Like this bearded man.

I can't tell you how many manuscripts I've gotten about awkward adolescent males who are transported to another--usually medieval--world where they learn they are the chosen ones of an ancient prophecy and foretold to save all creation. The manuscripts are good, sure, and even publishing's favored child, Harry Potter, is a variant on their formula. But the same story can only be told so many times. If you're going to do fantasy, shake it up. Be a dancing elephant. Be a bearded man in a dress.

In case you're wondering where you might find an example of such shaken-up fantasy, I give you someone who is both a dancing elephant and a bearded man in a dress: George R.R. Martin.

For those of you who don't know, George R. R. Martin (often referred to as GRRM) is the author of the phenomenally successful A Song of Ice and Fire series, which features a wide array of characters battling for the throne of the fictional continent of Westeros.

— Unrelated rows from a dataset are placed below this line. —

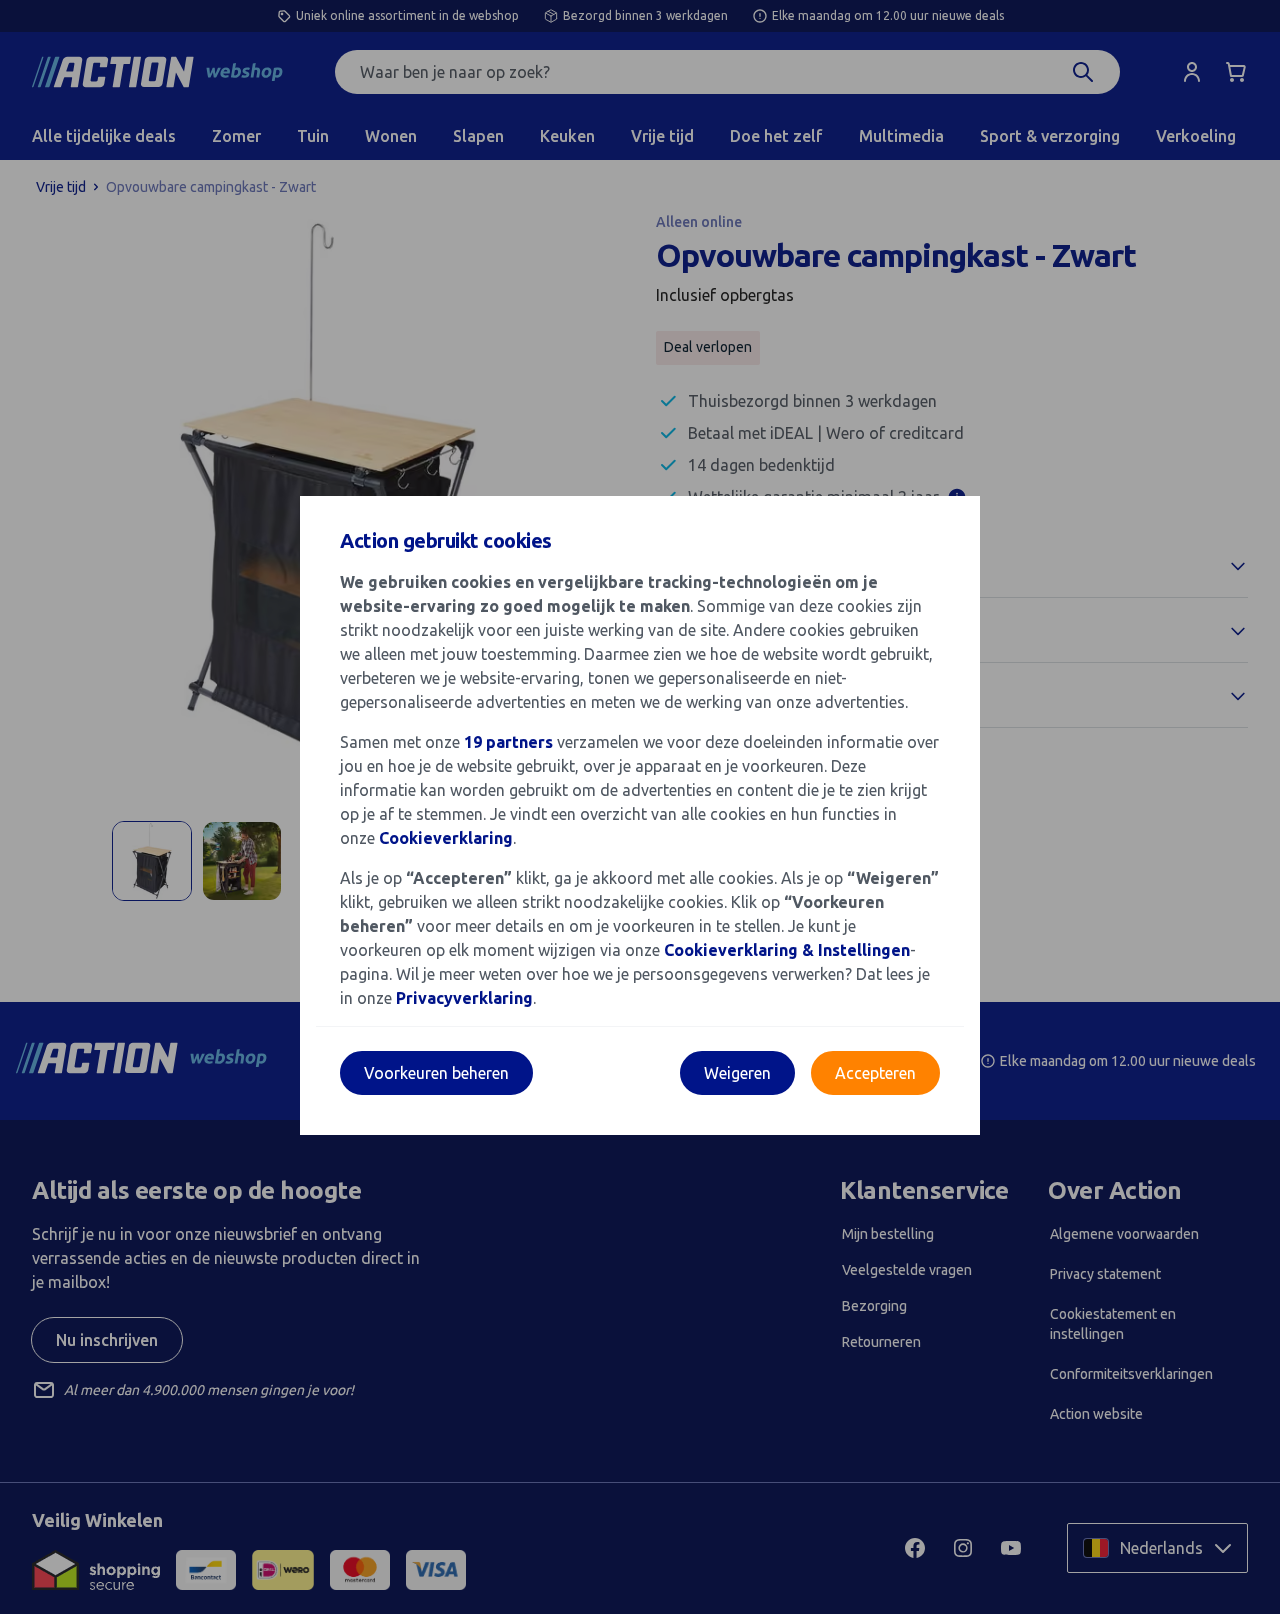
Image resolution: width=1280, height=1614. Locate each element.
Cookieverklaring (446, 838)
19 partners (508, 742)
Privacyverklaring (464, 998)
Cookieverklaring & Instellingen (787, 950)
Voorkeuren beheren (436, 1073)
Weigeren (737, 1073)
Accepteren (875, 1073)
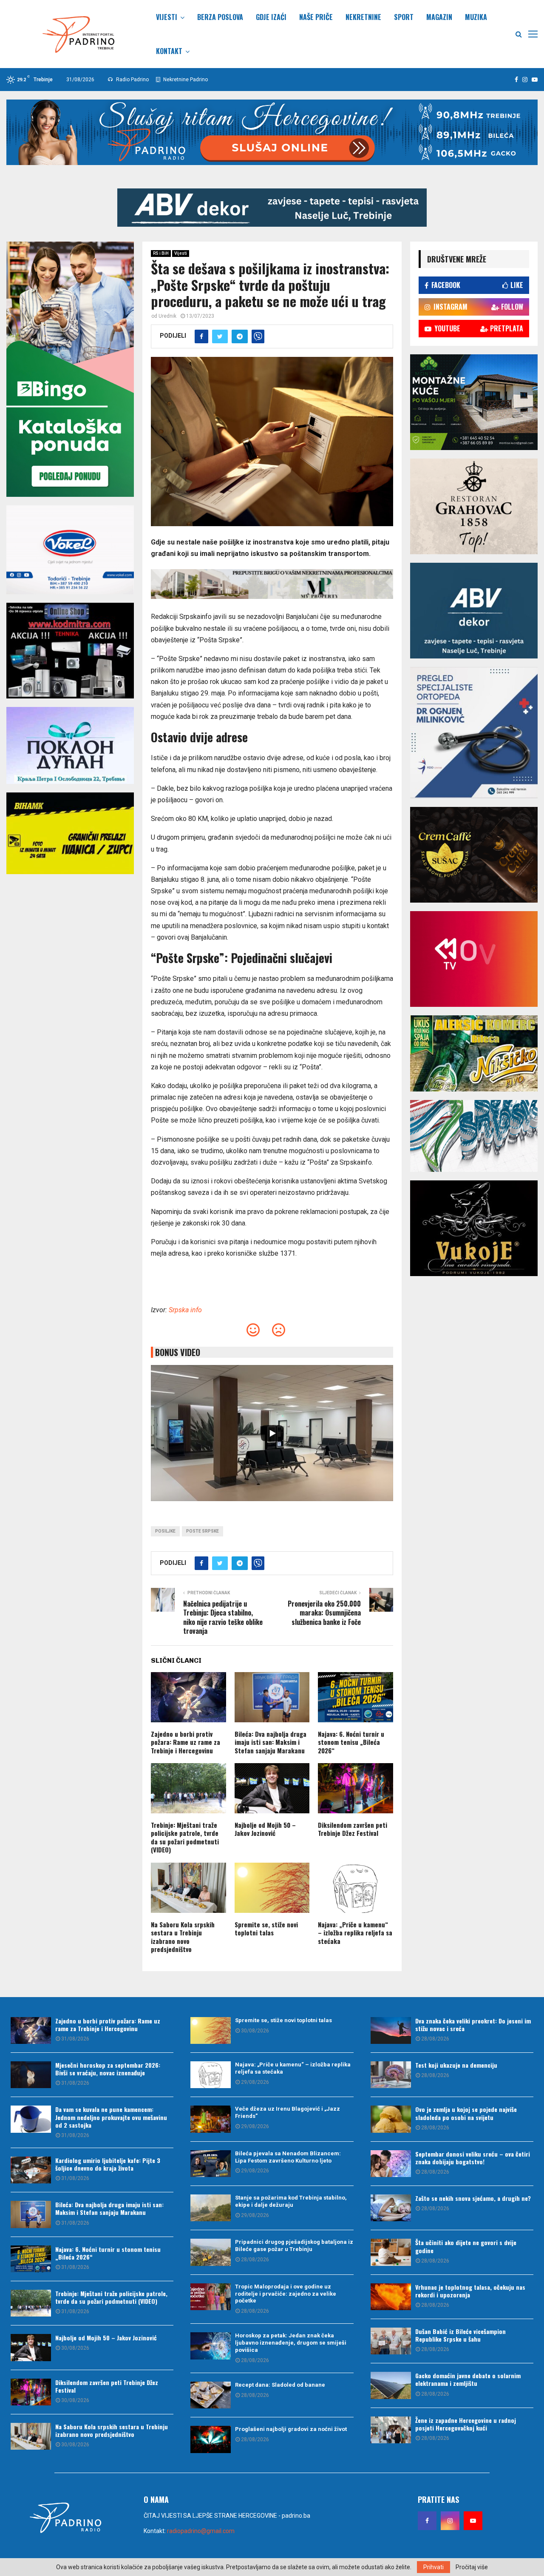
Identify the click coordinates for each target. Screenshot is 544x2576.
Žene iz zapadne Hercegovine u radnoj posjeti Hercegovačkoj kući (465, 2424)
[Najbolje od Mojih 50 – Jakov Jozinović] (31, 2347)
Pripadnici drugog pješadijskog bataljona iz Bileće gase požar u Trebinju (294, 2245)
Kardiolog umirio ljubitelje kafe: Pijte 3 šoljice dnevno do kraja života (107, 2164)
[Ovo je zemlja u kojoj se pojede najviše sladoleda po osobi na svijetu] (391, 2119)
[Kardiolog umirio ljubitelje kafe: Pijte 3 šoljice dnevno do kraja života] (31, 2170)
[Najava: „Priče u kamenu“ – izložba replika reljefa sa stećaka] (210, 2074)
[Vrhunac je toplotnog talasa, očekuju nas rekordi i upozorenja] (391, 2296)
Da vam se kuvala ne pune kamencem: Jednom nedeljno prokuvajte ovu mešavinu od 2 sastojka (111, 2117)
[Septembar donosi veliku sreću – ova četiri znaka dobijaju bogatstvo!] (391, 2163)
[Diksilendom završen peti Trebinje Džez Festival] (31, 2392)
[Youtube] (473, 2520)
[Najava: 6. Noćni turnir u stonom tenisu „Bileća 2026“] (31, 2258)
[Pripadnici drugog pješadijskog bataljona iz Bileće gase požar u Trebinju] (210, 2252)
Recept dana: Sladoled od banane (280, 2385)
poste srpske (202, 1531)
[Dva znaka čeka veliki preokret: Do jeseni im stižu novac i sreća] (391, 2030)
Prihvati (433, 2567)
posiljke (165, 1531)
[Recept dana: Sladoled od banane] (210, 2395)
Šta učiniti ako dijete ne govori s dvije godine (465, 2246)
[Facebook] (427, 2520)
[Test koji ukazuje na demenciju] (391, 2074)
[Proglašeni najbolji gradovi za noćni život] (210, 2439)
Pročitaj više (472, 2567)
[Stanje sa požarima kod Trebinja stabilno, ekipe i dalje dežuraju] (210, 2207)
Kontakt (169, 51)
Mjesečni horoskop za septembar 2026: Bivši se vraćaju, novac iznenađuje (107, 2068)
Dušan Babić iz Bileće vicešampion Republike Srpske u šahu (460, 2335)
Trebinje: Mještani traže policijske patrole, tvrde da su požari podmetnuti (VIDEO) (185, 1837)
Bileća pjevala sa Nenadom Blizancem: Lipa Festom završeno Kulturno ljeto (288, 2157)
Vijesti (166, 17)
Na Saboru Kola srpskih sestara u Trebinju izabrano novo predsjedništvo (183, 1937)
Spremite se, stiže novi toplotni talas (266, 1929)
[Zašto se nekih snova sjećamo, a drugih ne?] (391, 2207)
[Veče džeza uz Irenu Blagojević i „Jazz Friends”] (210, 2119)
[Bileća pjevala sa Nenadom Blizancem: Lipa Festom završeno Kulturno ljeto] (210, 2163)
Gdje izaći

At first glance this seems like typical fantasy--medieval setting, queens riding dragons, magical swords being wielded by knights. It's not, though. The brilliance of the series is that it focuses on multifaceted characters interacting in a complex political environment. These characters and the world they inhabit are portrayed in so relatable a manner that the flourishes of magic they encounter seem believable.

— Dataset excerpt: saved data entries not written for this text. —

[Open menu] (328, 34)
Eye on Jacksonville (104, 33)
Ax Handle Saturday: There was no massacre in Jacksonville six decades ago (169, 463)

For its fantastic setting and incredible premise, A Song of Ice and Fire is a human drama. It's fantasy with a twisted edge, fantasy that does not ignore sexuality or financial reality or the nature of man. It is, in essence, a dancing elephant--still an elephant, but way cooler than any other elephant you're going to come across.

That is the kind of fantasy I'd like to see; not a knock-off of Martin's achievement (or of A Game of Thrones, the rocking TV show inspired by his books) but fantasy that challenges fantasy conventions.

I, meanwhile, have decided to shake up my client catalogue--by adding a horror writer! I don't want to name names because we haven't crossed the Ts and dotted the Is, but it's happening and I can't wait to brag to you about it. I've also received my first blog-referred editing client. Remember that you can find my rates and editing contact information here.

I'm off to be a literary agent and will return around this time next week. Keep those elephants dancing while I'm gone.


  1. Dancing elephants are always good! I would imagine you get a lot of 'similar' books. It's always the unique that attracts and inspires though!

  2. Considering I just sent out my query in this realm, I certainly hope mine works as a 'dancing elephant'. I may write about the ever-popular supernatural creatures of vampires, but mine are nothing like I've read anywhere else and come with extremely unique shape shifting dragons. What makes fantasy/paranormal more fun than throwing out the typical mythology behind it all and creating your own?

    I definitely love this post!

    1. Shape-shifting dragons? That's definitely a fresh take!

  3. Love the dancing elephant.

    This is why I grew bored of YA paranormals. They all felt 'been there, done that.'

    1. I know what you mean. It makes the unusual ones that much more special.

  4. Every agent should have a Stephen King in their stable and a dancing elephant on their table.

  5. It's nice how you worked the elephant in quite well with your post, but it would be fascinating to look at in any circumstances. Great pictures.

    There seem to be a lot of tracks stories from various genres tend to fall into; the hero's journey with fantasy, epic battles and revolution in SF, etc., etc.

  6. That little elephant totally needs to steal the bearded man's red hat.

  7. Elephants make everything better! Hmmm....vampire-slaying elephants? Okay, maybe not everything.

    So have you seen the YouTube video of the baby elephant playing in the surf? If dancing elephants are good, dancing, rolling, and kicking-up-its-heels in the ocean elephants up the ante a few orders of magnitude!

  8. Haha. The idea of a dancing elephant is a great way to think of good fantasy. I love it!